Sonntag, 20. Juni 2010

El alfabeto colombiano: T

Das kolumbianische Alphabet: T

T wie Taxi

Ein Taxi fährt mit 80 Sachen durch die Stadt. Der Taxifahrer rast ungebremst über alle Kreuzungen, ohne die roten Ampeln zu beachten. Ein wenig später wieder eine rote Ampel, die aber plötzlich auf grün schaltet. Der Taxifahrer macht eine Vollbremsung, die Reifen quietschen, der Fahrgast fliegt nach vorne, und das Taxi kommt gerade noch vor der Kreuzung zum Stehen.
Da wird es dem Fahrgast zu bunt. Vollkommen entnervt schreit er: "Sagen Sie mal, bei den roten Ampeln rasen Sie ungebremst weiter, und vor einer grünen Ampel machen Sie eine Vollbremsung. Was soll das eigentlich?" Entgegnet der Taxifahrer trocken: "Naja, es hätte ja sein können, daß jetzt ein Kollege kreuzt!"
Ein Witz in Deutschland - in Kolumbien genau so um zwei Uhr morgens erlebt. Die kleinen gelben Autos meist japanischer Herkunft machen gefühlt ein Viertel der gesamten Autos in Cali aus - realistisch geschätzt sind wir wahrscheinlich bei 5%. Immer noch viel. Wenn man ein Taxi braucht, muss man nur 20 Sekunden warten und schon kommen ein, zwei, drei Taxen vorbei. Doof nur, dass man sie nicht nehmen sollte - jedenfalls als Weißer nicht.

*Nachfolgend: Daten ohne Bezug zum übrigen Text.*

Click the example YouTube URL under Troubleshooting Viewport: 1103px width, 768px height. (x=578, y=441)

Schliesslich gibt es etwas, was sich "paseo milionario" nennt - die Millionärstour. Auf dem Weg zu seinem Ziel steigen dann plötzlich ein oder zwei Komplizen des Taxifahrers zu, um einen auf eine recht bestimmte Art und Weise - mit Waffengewalt - zur Herausgabe aller seiner Wert- und Unwertsachen zu zwingen.

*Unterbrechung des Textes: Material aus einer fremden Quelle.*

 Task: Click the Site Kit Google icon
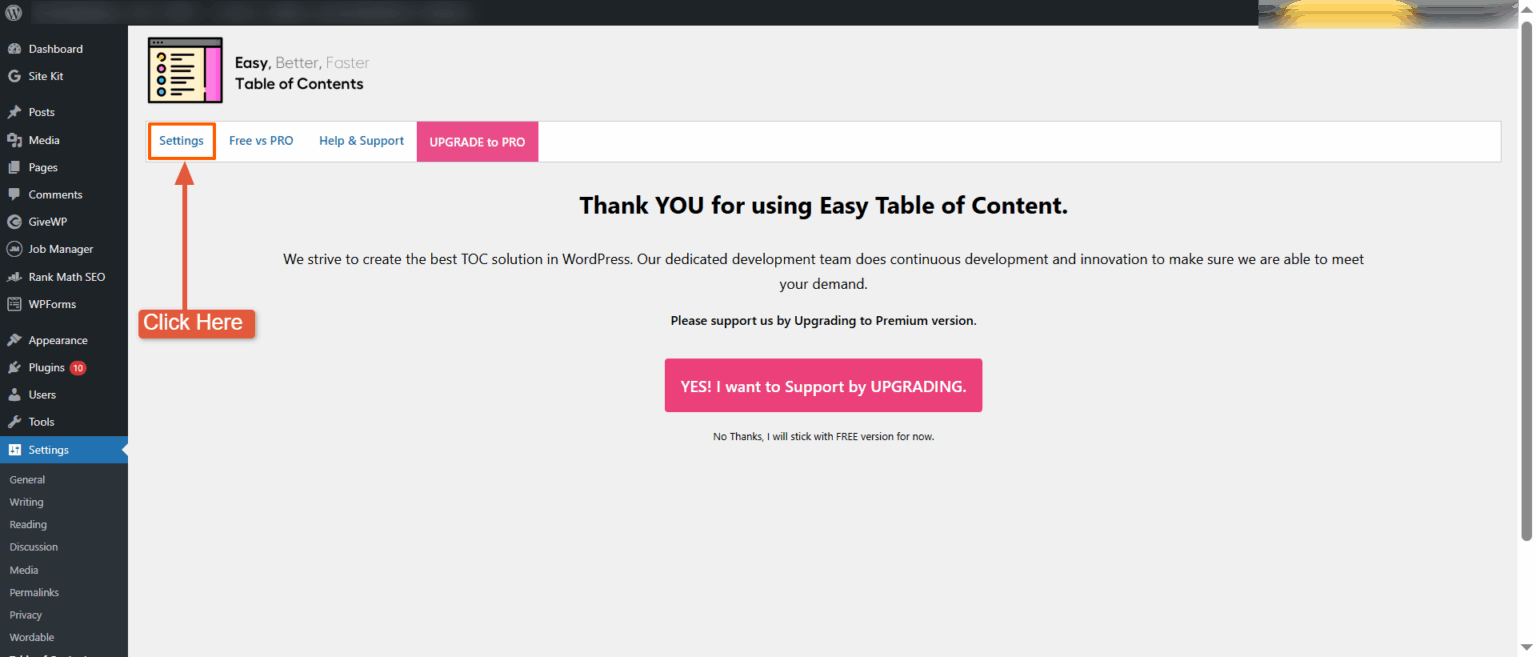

Solche Geschichten tue auch ich oft als Schauermärchen ab, die Reisende abschrecken sollen - bis es dann passierte. Zum Glück nicht mir, aber dafür meinem besten Freund Eric und seiner Freundin Lisa in Bogotá. Während Eric nicht allzu deutsch aussieht, tut Lisa dies umso mehr - blonde Haare, blaue Augen, groß. (Ja, die Geschichte hab ich schon mal veröffentlicht.)
Nachdem sie im Dezember die Weihnachtseinkäufe erledigt hatten, stiegen sie in ein Taxi auf der Straße. Im Nachhinein fielen Eric zwei Sachen auf: Das Taxi war nicht registriert - das sind die Taxen wohl fast alle in Bogotá, während man hier in Cali lange nach einer Registrierung suchen kann - und der Taxifahrer hatte ein abgeschnittenes Ohr. Besser gesagt, er hatte es nicht mehr.

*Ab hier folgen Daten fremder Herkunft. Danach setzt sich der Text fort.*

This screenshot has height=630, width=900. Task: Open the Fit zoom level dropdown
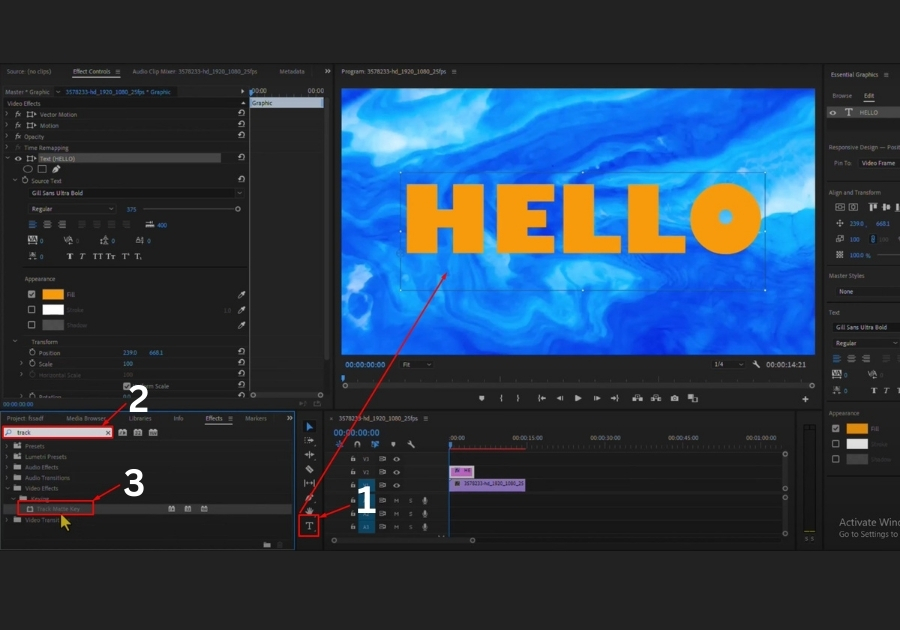pos(415,365)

Aber wie das so ist, man wirft alle Ängste in den Wind und denkt sich, "da wird schon nichts passieren". Und ganz ehrlich - ich handle hier in Kolumbien dauernd so. Sonst kann man hier nicht leben. Die Gefahr gehört zur Lebenserfahrung, die ich hier mache, dazu. Ich versuche zwar, das Risiko zu minimieren und die Lebensfreude zu maximieren, aber irgendwie kollidieren die beiden immer.
In einer dunklen Straße stiegen dann zwei Männer zu, die ihnen sogleich ein Messer an den Hals setzten und mit Erics und Lisas Kreditkarten ein paar Geldautomaten abklapperten. Dritter Fehler - nie, NIE die Kreditkarte mitnehmen. Nach etwa einer Stunde wurden sie dann zum Glück unversehrt freigelassen. Sie waren zwar um etwa 700 Euro ärmer, aber neben dem Geld hätte ihnen ja noch viel mehr passieren können. Verletzung, Vergewaltigung, Mord. Siehe die Statistik bei G wie Gewalt.
In Deutschland hat wahrscheinlich der Taxifahrer Angst vor dem Fahrgast. Hier in Kolumbien ist es andersherum.